Aside from the fear brought on by the interview, another situation occurred to me wherein the fear and self-dislike meaning perspective springs, un-summoned and unwanted to mind.   I decided to experiment and find out if my intuition held true. 

 

I wondered aloud in class if what we resolved about self-awareness were true.  Did we feel some fear of self-exposure?  I asked the class generally about how would someone feel if I told that person I was about to tell them the truth about themselves.  Would that person want to hear the next thing I had to say?  Most students answered vociferously, "No!" in one form or another.  A few answered that they could take constructive criticism, so I could go right ahead.  They could take it.  I pointed out that I hadn't given them any indication of what I was going to say, so why did they make the assumption about what I would say in such a clearly negatively critical way.[37]

 

I offered to try it in class with someone, and I asked if Susan would mind the attempt. She agreed, perhaps with some exhibition of nervousness, and I got to it.  I looked at Susan and said, "Susan, I have gotten to know you a little while we worked together, and there are some things about yourself, some truths about yourself you may well want to know."  I paused and said, "Do you want to hear what I will say," and she laughed and said, "No."  We agreed that she felt something negative, indeed, something quite bad was about to happen to her if she heard what I was going to say.  It would cause her pain of some sort.  

 

"What if I was about to say something like this?  'Susan, you have shown a great deal of courage for your entire life.  You have lived through some very hard times, and you still are in this class and in this school striving to make life better for you and your children. No matter how hard things have gotten, you have cared for your children as best you could.  Indeed, you have shown yourself a caring person in general which is part of why you are studying for a medical assistant's certificate.  Altogether, from what I know about you, I find you and what you have done entirely admirable.'"

 

Susan and most others breathed a sigh of what I took as relief.

 

"How come that didn't occur to you as the truth about yourself?

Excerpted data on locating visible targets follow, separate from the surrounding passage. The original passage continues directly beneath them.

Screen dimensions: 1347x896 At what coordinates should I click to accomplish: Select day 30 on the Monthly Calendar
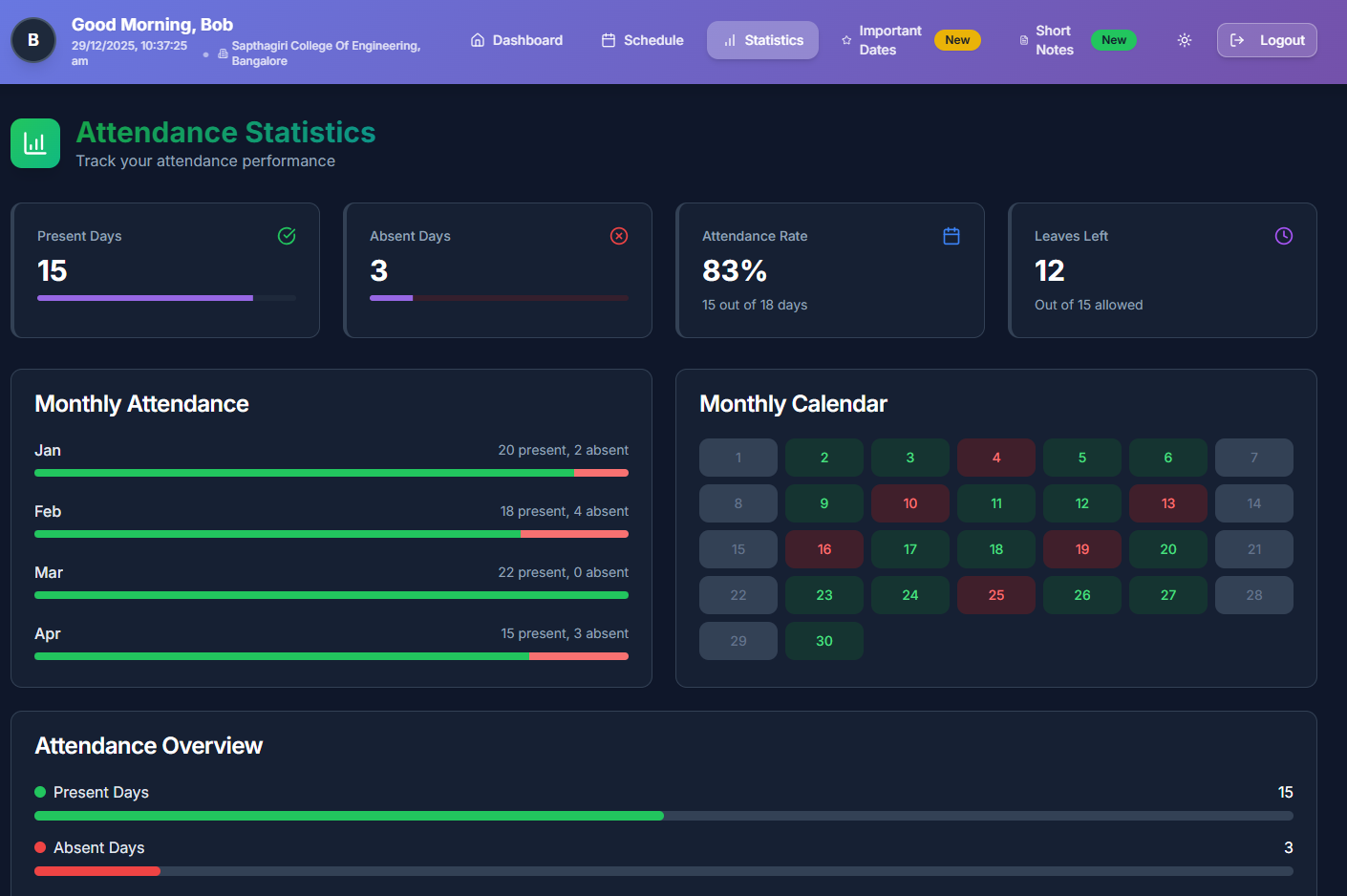click(x=823, y=641)
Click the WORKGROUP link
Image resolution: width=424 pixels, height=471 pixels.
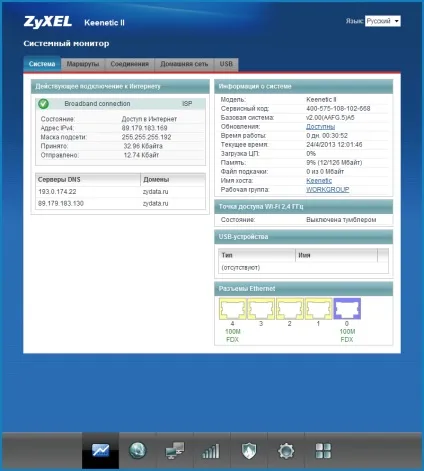(328, 190)
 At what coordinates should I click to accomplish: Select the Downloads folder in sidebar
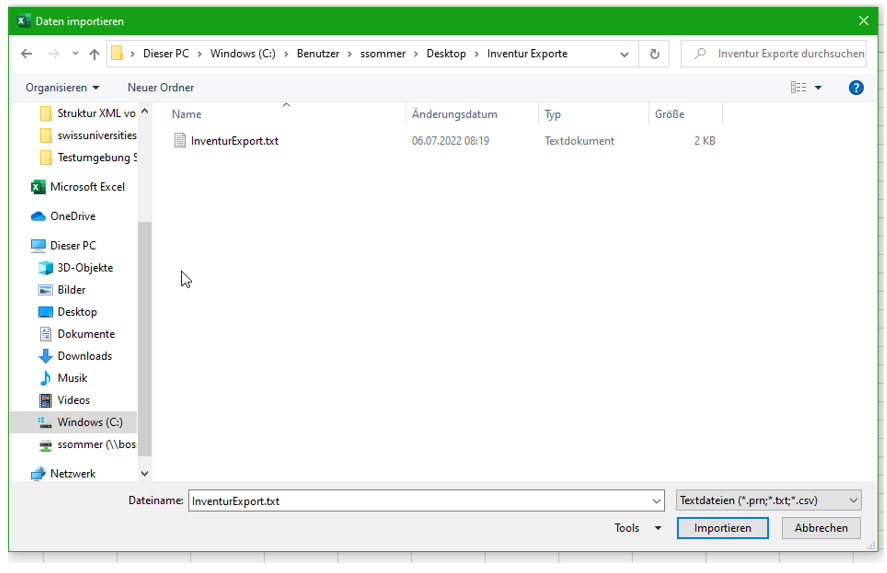tap(84, 356)
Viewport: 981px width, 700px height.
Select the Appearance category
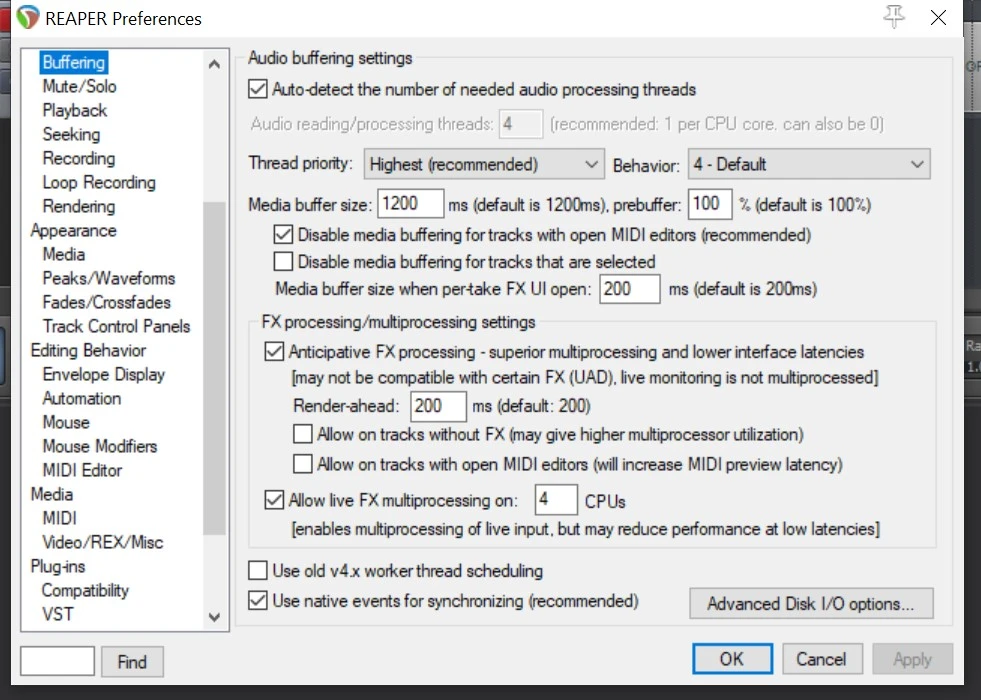pyautogui.click(x=73, y=231)
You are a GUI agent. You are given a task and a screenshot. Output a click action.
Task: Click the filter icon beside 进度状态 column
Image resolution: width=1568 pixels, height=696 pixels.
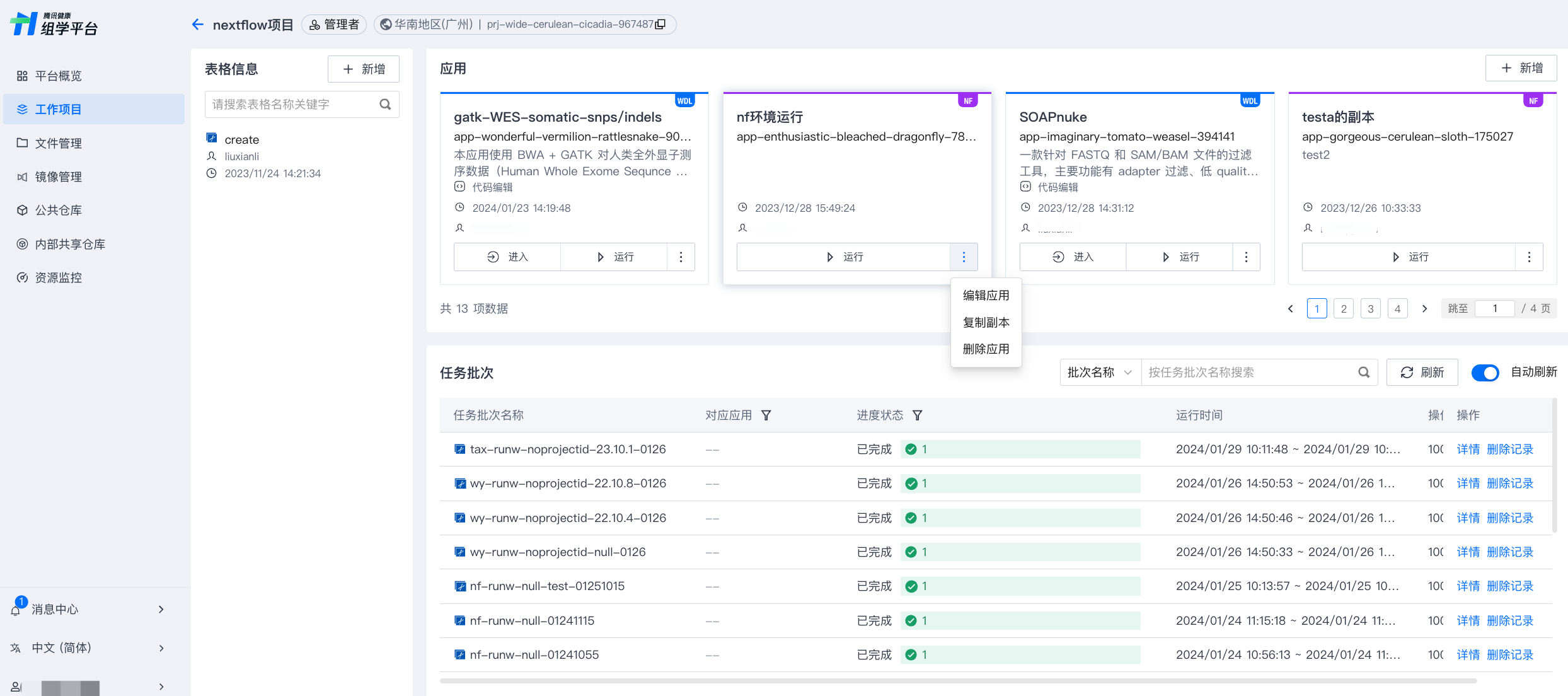pos(918,415)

It certainly is from what I do know about you."  Susan seemed quite pleased with this unexpected turn of events, this form of truth.  Why do most of us, if not all, of us expect bad news in terms of the truth about ourselves?  We just don’t feel very confident in ourselves.  Even more, we just don't like ourselves all that much or all that securely.  We feel that we live with some essential flaw in our self, and that will get exposed.  In terms of the class, I would get exposed, to our detriment, in an interview.  That's where the fear comes from, from that limiting, restrictive, meaning perspective of self.  It's not just that all judgment finds us guilty.  We simply feel guilty most if not all of the time.  We're just waiting to be found out.  We actually think what's wrong with us is what's true about us.